第8章 私が髪を切る理由(幸村)
『佐助だってお前と同じ想いをしてきたはずだ。
そんな言い方するな』
秀吉の声は驚く程柔らかかった。
佐助とて、何も思わないはずはない。
少なくとも自分たちよりも長く
愛を側で見てきた男に間違いないのだ。
そんな佐助の気持ちを思えば、
ここで責める気持ちには、秀吉は到底なれない。
「そうだな…悪かった…」
幸村は素直に謝る。
「なぁ幸村。きっと、愛は俺たちが敵対する事を
この世で一番望んでない女だ。
俺はお前が嫌いなわけでも、憎いわけでもない。
いつか、この様な争いが無くなる日が来るというのなら、
俺は愛のためにそれを願わずにはいられない」
幸村と佐助は心底驚いたように言葉を失う。
「だが、残念ながらそれは、今は叶わぬ願いだ。
信長様が天下布武を成し、天下を統一された暁に、
それを望むことが赦されると俺は信じている。
だから…それまでお前も絶対に死ぬなよ。
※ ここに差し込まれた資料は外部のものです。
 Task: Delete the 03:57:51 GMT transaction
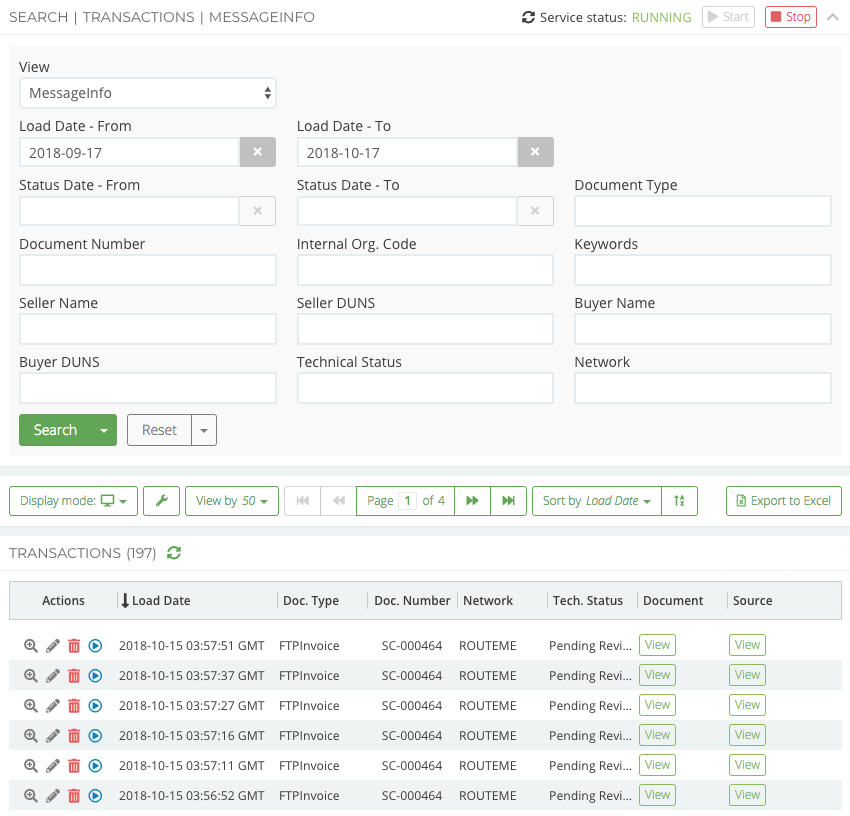click(x=74, y=646)
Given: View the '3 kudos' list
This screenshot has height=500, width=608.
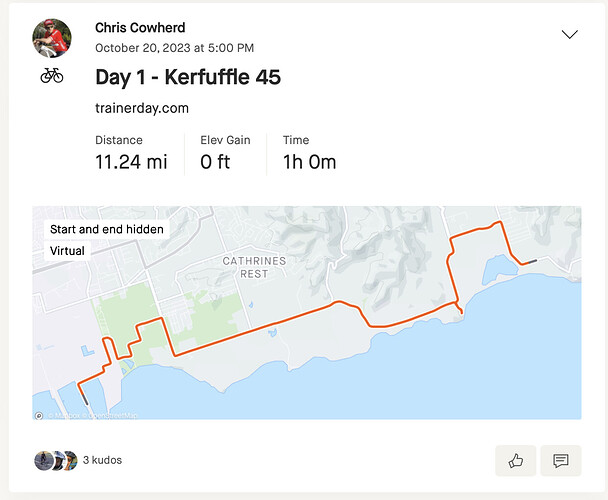Looking at the screenshot, I should click(102, 460).
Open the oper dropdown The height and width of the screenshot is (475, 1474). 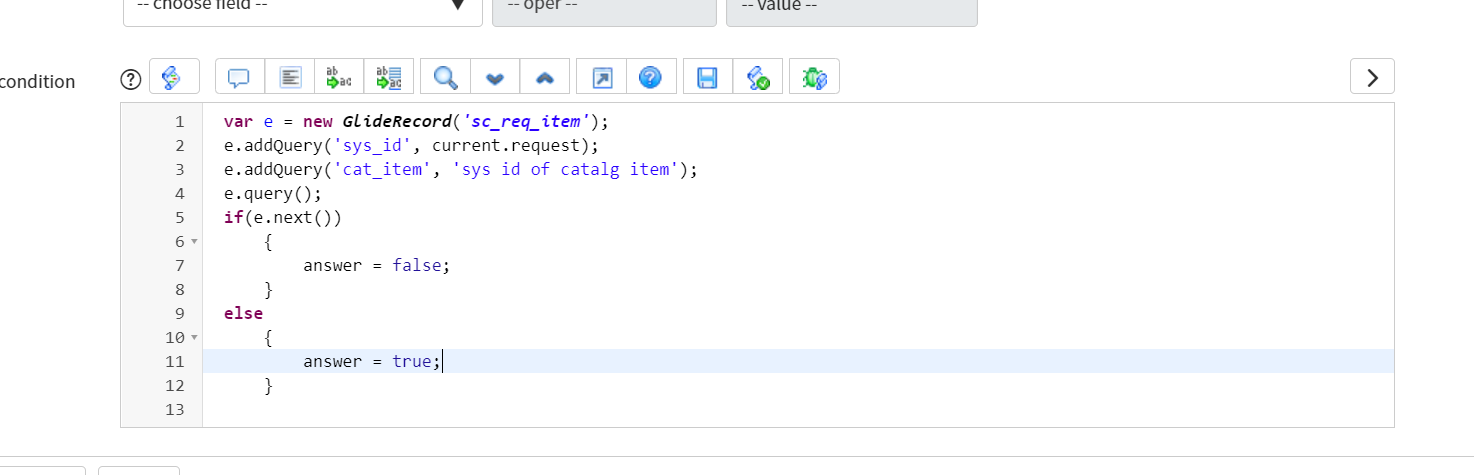click(604, 8)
もちろん、佐助もだ」
幸村は、ふっと息を吐くような笑みを漏らし、
「あんたが安土の民から愛され、
〈人たらし〉と呼ばれる訳がわかったような気がするな。
勿論俺は愛を一生守るために、全く死ぬ気はない。
どんな戦が起ころうが、生きて愛の元へ戻る。
あんたこそ、愛を悲しませるようなことにはならないでくれよ」
『流石、秀吉さんですね。一気に俺もファンになりました。
少なくとも、今この世があるからこそ、
俺たちがいた未来の日ノ本は平和な世になっていると思うんです』
佐助が心底感心したような声で割って入る。
『俺たちが知っている過去とは少し変わってしまっているが…
それでも、今ここで生きている人たちには、
秀吉さんや幸が愛さんの幸せな未来を願うのと同じ様に
愛するべき人の事を思って暮らしているのでしょうね』
声は淡々としているが、佐助の言葉は重く響く。
『今の愛さんは、もう生きる意味を探す必要はない。
幸を心底愛し、秀吉さんたちの溢れるほどの愛情を注がれているのですから。
俺はもう心配はしていませんよ』
そう言うと少しだけ口元を緩め微笑んだ。